Re: It's confusing
@frank ly said: "I'm having difficulty undertstanding all that. 'Robot', 'unit', 'section', 'fixture', .... are robot/unit and section/fixture the same thing? "
The "robot" will be the big mechanical arm which moves about. In this case the manufacturer will be either Fanuc or Nachi. Those are two different robot companies, so it's hard to understand why both are involved unless of course both brands of robots were present.
Lincoln Electric makes welding equipment. The robots may have had Lincoln welders on the end of their arms, or they may have been loading parts into equipment that had Lincoln welders.
A "fixture" will be a unit of custom tooling that is machined to hold and clamp the parts being manufactured. The fixtures would be attached to the frame of the work cell, or to the end of a robot arm.
A "unit" or "section" would be subdivision of the larger overall production line. Those are not necessarily the terms used by the manufacturing companies, they may be just names made up by the lawyer. The sections being labelled "130" and "140" doesn't imply that there are 140 or more "sections". The work cells may be divided up into smaller sub-divisions, and there may be an implied decimal such that it was the 13th or 14th "section", or even the 1st section. You would have to see the electrical and mechanical layout to understand how it was labelled.
The overall production line will have been built in sections at the integrator, run off and approved by the customer. Then the sections would have been unbolted and unplugged from one another, put on trucks and shipped to the customer where they would have been bolted and plugged back together, tested, etc.
Flex-N-Gate appears to be the company that owns the factory in question. They're a large automotive parts manufacturer with multiple plants, and this is one of them.
Prodomax is a large Canadian automation manufacturer located north of Torronto. Their role in this will have been to design and build the production line. They would have bought the robots and loads of other components and designed them into the production line, built the framework and tooling, done loads of wiring, written software, etc. Fanuc, Nachi, and Lincoln Electric would likely have had very peripheral involvement in the actual project.

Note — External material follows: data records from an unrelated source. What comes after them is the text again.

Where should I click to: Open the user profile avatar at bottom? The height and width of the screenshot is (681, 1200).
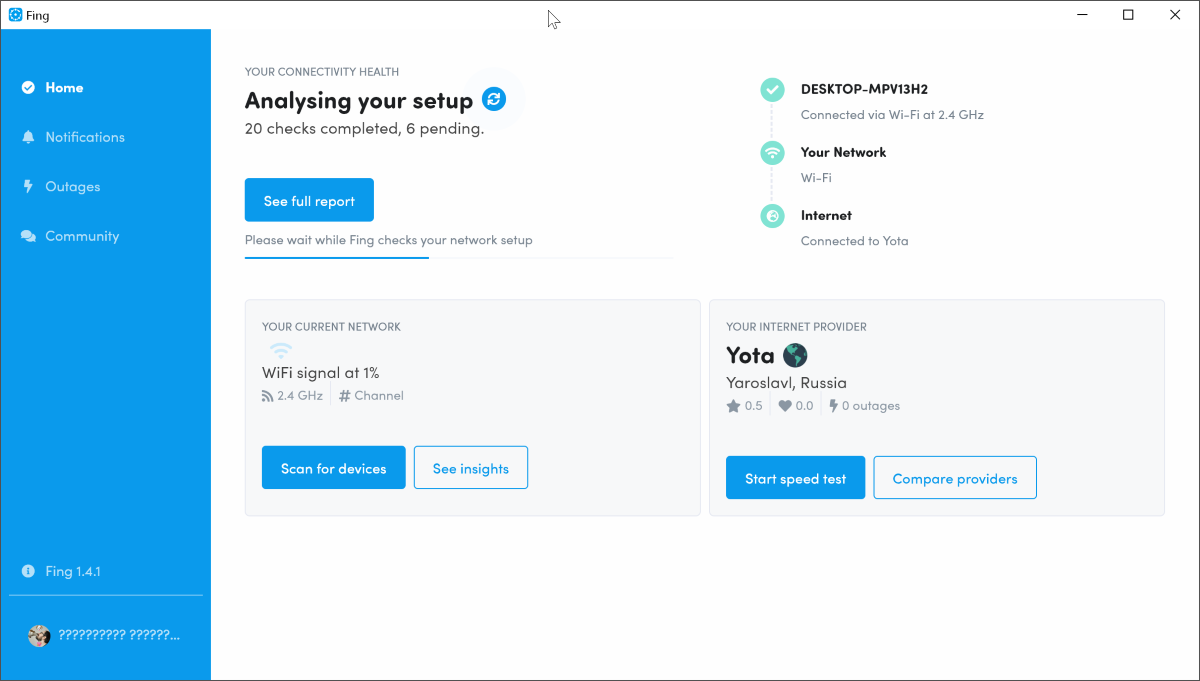(x=39, y=636)
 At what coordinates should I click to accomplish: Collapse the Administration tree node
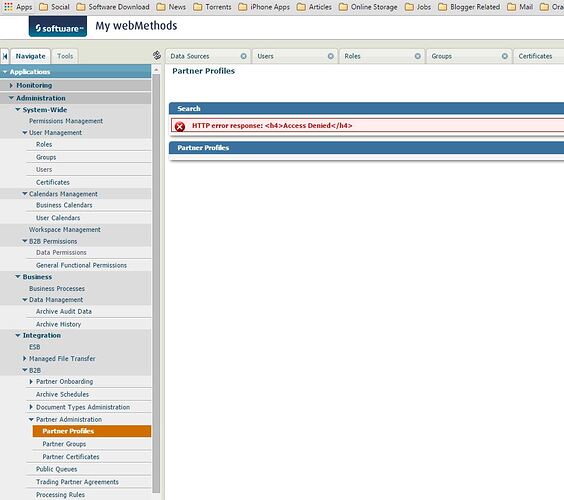[x=11, y=98]
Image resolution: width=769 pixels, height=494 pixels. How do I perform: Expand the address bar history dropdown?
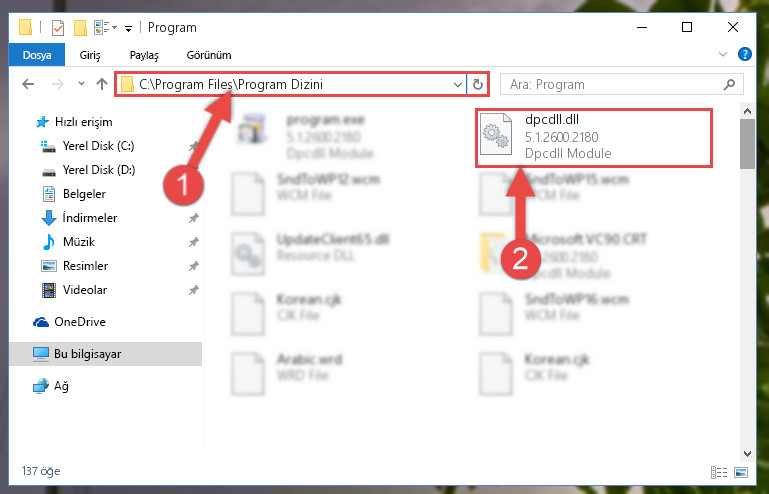[x=458, y=84]
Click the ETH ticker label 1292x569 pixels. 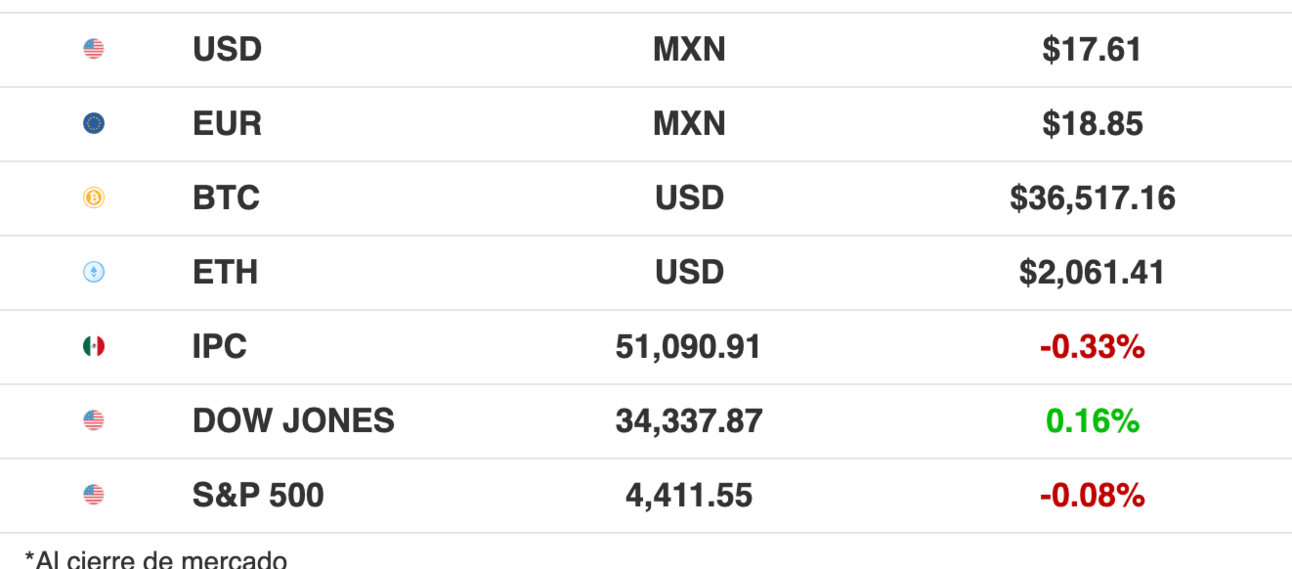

I've done business with Prodomax as a customer (although not recently), and they were a well run very professional organisation. They've won awards for being a well managed company. The chances that they did anything dodgy or cut any corners on safety are pretty slim, although it is of course impossible to discount some sort of human error.
If their customer was in Ontario, the equipment would have had to go through a formal safety review by a certified safety engineer (usually an independent third party consultant). I don't know what Prodomax does, but I do know that other Canadian companies won't sell equipment to US customers without a similar review simply because of legal liability reasons. I know of at least one small automation company who stopped doing business in the US because the cost of liability insurance there was too high to make it worthwhile when they could pursue business opportunities elsewhere.
Normal safety practice in a case where you are entering a work cell such as this to do maintenance is to lock out the equipment power switch with a padlock for which only you have a key. If there are multiple people involved, there are special attachments which allow multiple individual padlocks to be attached. If you go home and forget your padlock, then your supervisor has to talk to you on the phone and confirm your presence there before cutting the lock off with a set of bolt cutters.
In cases where you need the robotic equipment "live" to diagnose a problem, then you would insert a key into the machine somewhere to change the mode, and plug in a "three position switch". This would be a hand-held device, sometimes built into the robot teach pendant, which only allows the robot to move in very slow motion if the switch is in a middle position. If you let go of it or squeeze it too hard, the slow moving robot is disabled. This is a standard feature built into the robot itself, and is very reliable.
The reports say that the person in question worked in the maintenance department. As such, she should have been well trained in safety procedures. The equipment will have come with extensive manuals (not that anyone generally reads such things) which would have covered this. Whether she was authorised to enter the machine at that time is of course one of the questions which will likely be raised in the lawsuit.
The reports say that her duties involved adjusting the robot and tooling. Quite likely, she was the person whose job it was to tweak the robot to adjust for variations in the incoming component dimensions or material to deal with quality issues.
The reports are unclear, but it is quite possible that multiple different groups of people were working on different tasks in different parts of the work cell, and one group triggered an adjacent robot to cycle when she was in the machine working on another. Normally I would have expected her to lock out the adjacent robot before working on her own. Why that didn't take place is a very good question, and one that can probably be only answered by the supervisors working for her employer.